Lisbeth’s character, and her being declared insane by the state, is born out of burning her father—“over 80% of his body”—in response to his predation. The mystery at the core of the plot involves the sadistic rape and murder of women.
We see Lisbeth violated by her legal guardian in awful detail. But rather than have the trauma immobilize her, the core of what makes Lisbeth so compelling is that she uses her powers to inflict merciless revenge. Her perpetrator is reduced to a quivering mass of flesh.
The New Yorker review of the film implies that the ultimate test of Mara’s Lisbeth is that her revenge and the original rape equally horrify us. I emphatically do not agree.

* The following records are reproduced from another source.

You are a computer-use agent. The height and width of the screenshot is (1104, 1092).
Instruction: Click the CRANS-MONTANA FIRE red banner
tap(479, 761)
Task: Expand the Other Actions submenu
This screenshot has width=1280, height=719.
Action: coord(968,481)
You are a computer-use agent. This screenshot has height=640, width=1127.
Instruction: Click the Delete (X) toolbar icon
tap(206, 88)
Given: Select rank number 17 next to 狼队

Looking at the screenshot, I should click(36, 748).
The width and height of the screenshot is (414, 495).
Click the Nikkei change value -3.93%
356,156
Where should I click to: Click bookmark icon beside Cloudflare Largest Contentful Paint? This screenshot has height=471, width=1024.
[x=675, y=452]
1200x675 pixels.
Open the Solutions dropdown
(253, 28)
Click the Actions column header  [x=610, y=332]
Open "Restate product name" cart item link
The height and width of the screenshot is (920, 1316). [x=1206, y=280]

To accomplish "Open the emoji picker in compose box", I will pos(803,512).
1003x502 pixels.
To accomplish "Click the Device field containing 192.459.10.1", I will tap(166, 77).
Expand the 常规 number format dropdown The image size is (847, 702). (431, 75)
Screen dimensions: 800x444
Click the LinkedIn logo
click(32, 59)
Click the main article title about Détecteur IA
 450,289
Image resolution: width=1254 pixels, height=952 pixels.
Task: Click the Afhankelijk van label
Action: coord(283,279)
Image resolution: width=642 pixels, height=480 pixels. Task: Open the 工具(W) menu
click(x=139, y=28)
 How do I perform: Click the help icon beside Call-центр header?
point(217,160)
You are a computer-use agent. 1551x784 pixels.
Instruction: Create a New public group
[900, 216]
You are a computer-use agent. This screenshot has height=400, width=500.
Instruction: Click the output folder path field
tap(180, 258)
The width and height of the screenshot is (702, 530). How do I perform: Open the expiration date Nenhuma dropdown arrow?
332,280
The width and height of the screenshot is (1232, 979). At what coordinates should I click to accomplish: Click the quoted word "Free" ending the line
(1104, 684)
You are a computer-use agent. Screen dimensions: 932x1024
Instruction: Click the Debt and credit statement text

I fucking loved watching her tattoo “I am a sadistic pig, a pervert, and a rapist” on the perpetrator and explain to him how she is blackmailing him with the video she has taped of him raping her.
For all my talk of pacifism, visits to prison, and adamant belief that the death penalty is wrong, this kind of vigilante revenge is not horrific in my view. It’s a kind of justice that reminds me of the wild west when a trial by your peers was just not practical, when a posse would chase after a bad guy and hand out justice in whatever way they deemed appropriate.
Again, the film flips gender roles from John Wayne to Lisbeth Salander. And I loved it.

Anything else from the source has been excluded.